Within days, the dumpsters had disappeared. Neighborhood residents had cut off the lids for use as garage doors. They sold the rest for scrap in ramshackle stalls piled with mufflers, gas tanks and other debris. Soldiers have since helped build concrete receptacles in the medians, but there is far more trash outside them than in. A public awareness campaign on how to use them is being prepared.
"If they spent half as much time on trash cleanup and these projects as they do trying to blow us up, this would all be fixed by now," said Crosier, who has been hit by three roadside bombs and suffered severe burns.
Taking the Community Pulse
On a recent morning, Lt. Raymie Walters headed out with Alpha Company's 3rd Platoon to take some popular soundings. The soldiers and the military intelligence officers back at the post use a variety of unscientific methods to measure the sentiments and general health of the community. Security, quite literally, has to do with the price of eggs.
Walters, 26, of Longview, Wash., took a column of Humvees to a market to check on food prices, which often fluctuate with insurgent activity. The convoy pulled up to a stall and the soldiers got out. But they had no interpreter. After a few minutes of holding up Iraqi dinars, pointing to produce and flapping like a chicken, Walters had his price list.
The children emerged from nowhere. "Moqtada, Moqtada," they began taunting.
Staff Sgt. Matthew Mercado, 27, of Jonesboro, Ark., shook his head as the Humvees pulled away. "You see what happens when we just ask for the price of a banana?" he said.
The convoy sped down a wide avenue.
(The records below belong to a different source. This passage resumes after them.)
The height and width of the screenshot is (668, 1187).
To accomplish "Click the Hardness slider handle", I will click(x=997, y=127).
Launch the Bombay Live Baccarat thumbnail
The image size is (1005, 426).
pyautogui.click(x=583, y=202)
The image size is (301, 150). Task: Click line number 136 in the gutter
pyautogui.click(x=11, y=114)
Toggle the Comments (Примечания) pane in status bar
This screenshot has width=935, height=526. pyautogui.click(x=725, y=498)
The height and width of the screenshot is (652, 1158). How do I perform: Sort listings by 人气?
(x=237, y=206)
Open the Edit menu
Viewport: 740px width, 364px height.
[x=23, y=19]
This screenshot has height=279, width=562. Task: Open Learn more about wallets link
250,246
Down small alleys, scurrying kids came into view with rocks in their hands. A stone bounced short of the Humvee, leaping up to peg the door. Walters told Mercado to radio the rest of the convoy with a warning for the gunners to keep low.
That evening, U.S. commanders drew up plans for a foot patrol, matching a platoon of U.S. soldiers with two squads of Iraqi National Guard troops. The mission entailed setting up ambush positions along the road leading from camp into the center of Sadr City, a route where roadside bombers frequently operate. There they would wait for the men planting the explosives or flush them out by using illumination rounds to draw fire. But the mission was delayed an hour, then canceled. U.S. commanders said the Iraqi troops refused to participate.
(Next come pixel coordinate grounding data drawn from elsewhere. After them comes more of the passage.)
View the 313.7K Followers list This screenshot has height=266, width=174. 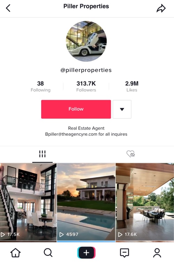pyautogui.click(x=86, y=86)
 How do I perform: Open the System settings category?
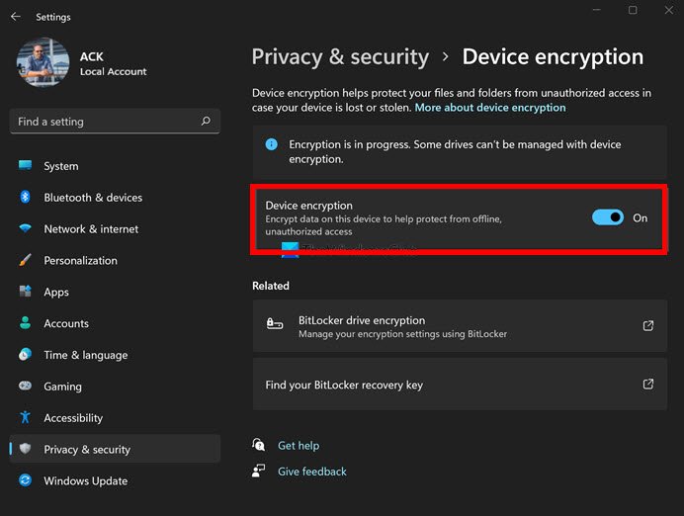point(61,166)
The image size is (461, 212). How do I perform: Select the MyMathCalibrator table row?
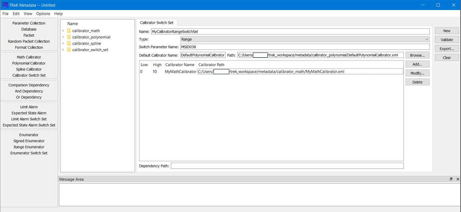coord(180,72)
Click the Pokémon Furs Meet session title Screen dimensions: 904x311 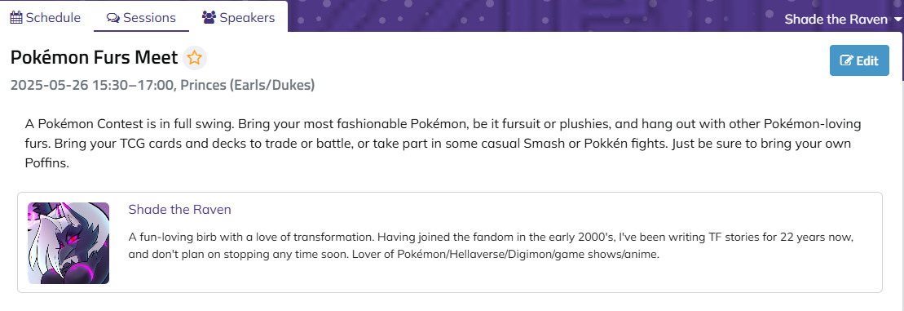click(94, 58)

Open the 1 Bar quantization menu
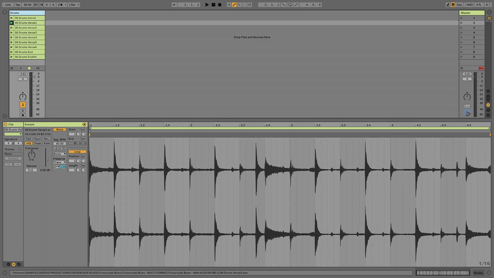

"They don't want to work," said Lt. Derek Johnson, 25, of Driggs, Idaho. "But they still want our money."
Johnson, commander of Alpha Company's 1st Platoon, had a long morning ahead of him the next day policing the police. As Bradley Fighting Vehicles and Humvees idled, he and his men waited for 15 Iraqi soldiers to join the patrol, then waited even longer for a "psy ops" team with anti-Sadr pamphlets to hand out.
The Iraqi soldiers piled into two Bradleys, carrying AK-47 assault rifles and wearing new body-armor vests. They took turns tapping each other on the chest plates as they waited to leave.
Johnson's task was to make sure the Iraqi police had set up checkpoints in designated spots and were manning them without help from Sadr's Mahdi Army militia or any other civilians. The first intersection was empty of police, and the second was being worked by a group of men wearing matching blue-and-white soccer jerseys. They had whistles. The drivers obeyed them. But they were not the police -- who sat inside their station a block away -- and were likely Sadr militants.
"We're from the neighborhood," said one sweaty man in a Tommy Gear cap.
"According to their interim government, it's not allowed for any uniformed personnel other than Iraqi police to man these checkpoints," Johnson warned through an interpreter. "I'll be coming back here, and I don't want to see them."
Johnson did return a few hours later. The men had not left.